Its average monthly revenue per subscriber (ARPU) of $56 rose from $55 in the year-ago quarter and was well ahead of analyst expectations, according to Pacific Crest analyst Steve Clement who had been expecting ARPU of $55.30.
“The postpaid net adds was the one area below expectations. Everything else looked solid,” Clement said, referring to high-value postpaid subscribers who pay monthly bills and commit to long-term contracts.
Sprint lost 114,000 subscribers in the quarter. While this was much better than its 578,000 losses in the year-ago quarter, it was worse than the average estimate for losses approaching 40,000 from seven analysts contacted by Reuters.
In comparison, Verizon Wireless added 906,000 subscribers in the first quarter of 2011 while the No. 2 U.S. mobile service, AT&T, added 62,000 subscribers.
The company said it added 1.1 million customers in the quarter including prepaid customers who pay for calls in advance but do not commit to a long-term contract. Sprint’s 846,000 prepaid net additions was its best ever, it said.

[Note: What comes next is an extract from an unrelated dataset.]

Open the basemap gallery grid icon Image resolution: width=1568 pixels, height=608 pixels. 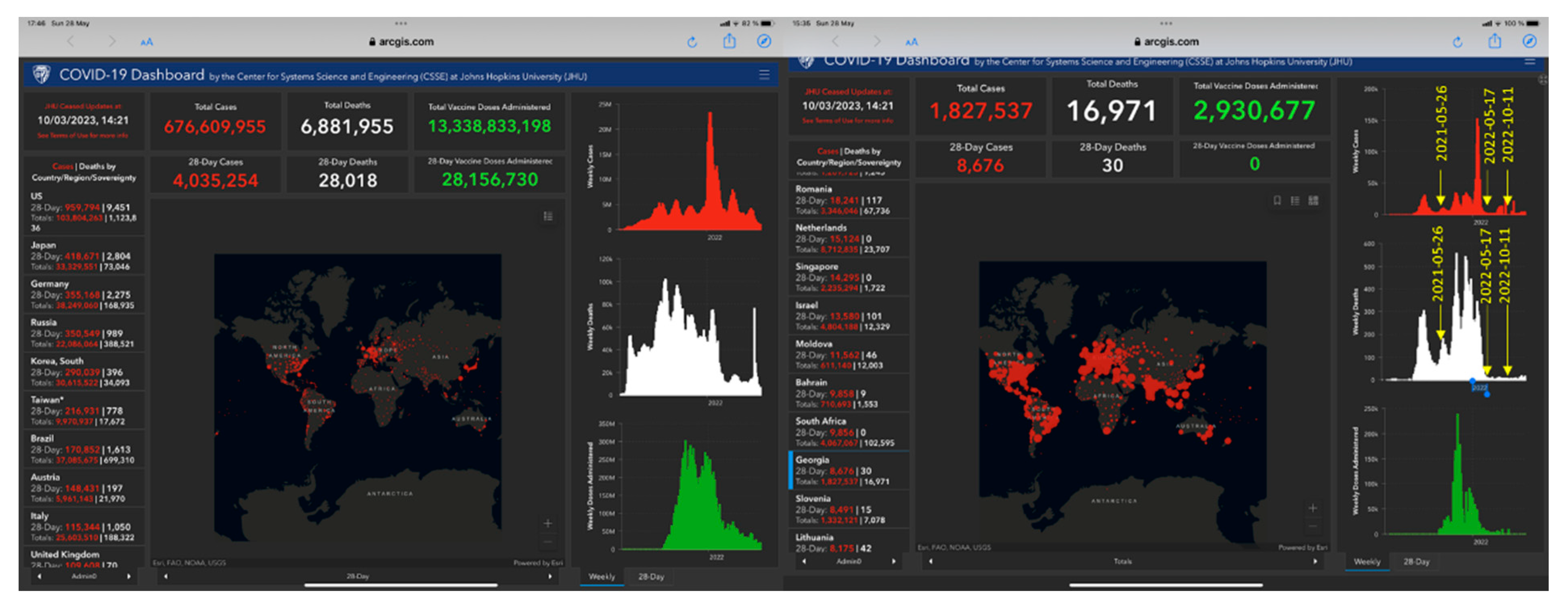pos(1313,200)
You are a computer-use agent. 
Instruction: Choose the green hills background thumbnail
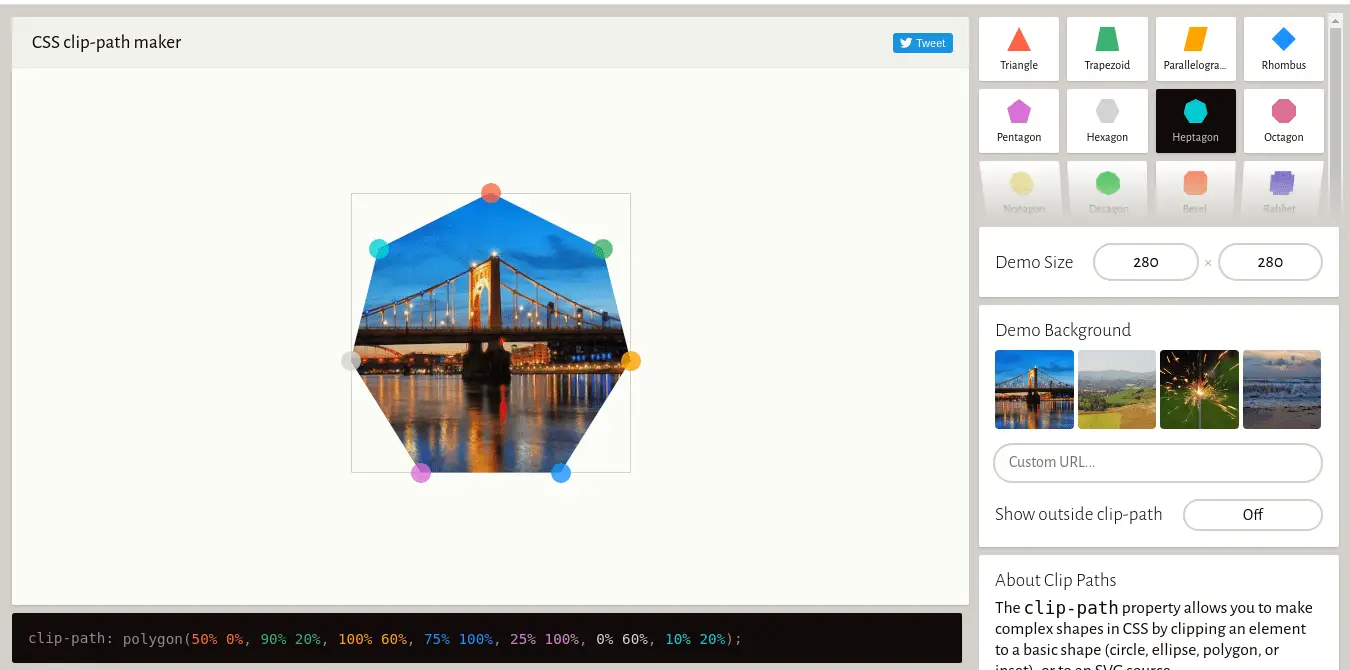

Mizuho analyst Michael Nelson said prepaid additions were well ahead of his expectation for 450,000.
“These are favorable results, they’re encouraging. The company is making steady progress improving its wireless business,” Nelson said.
Sprint’s net loss narrowed to $439 million, or 15 cents per share, from a loss of $865 million, or 29 cents per share, a year earlier and was much better than analyst expectations for a loss of 22 cents per share.
Sprint shares were up 16 cents or 3.3 percent at $4.95 in morning trade on the New York Stock Exchange.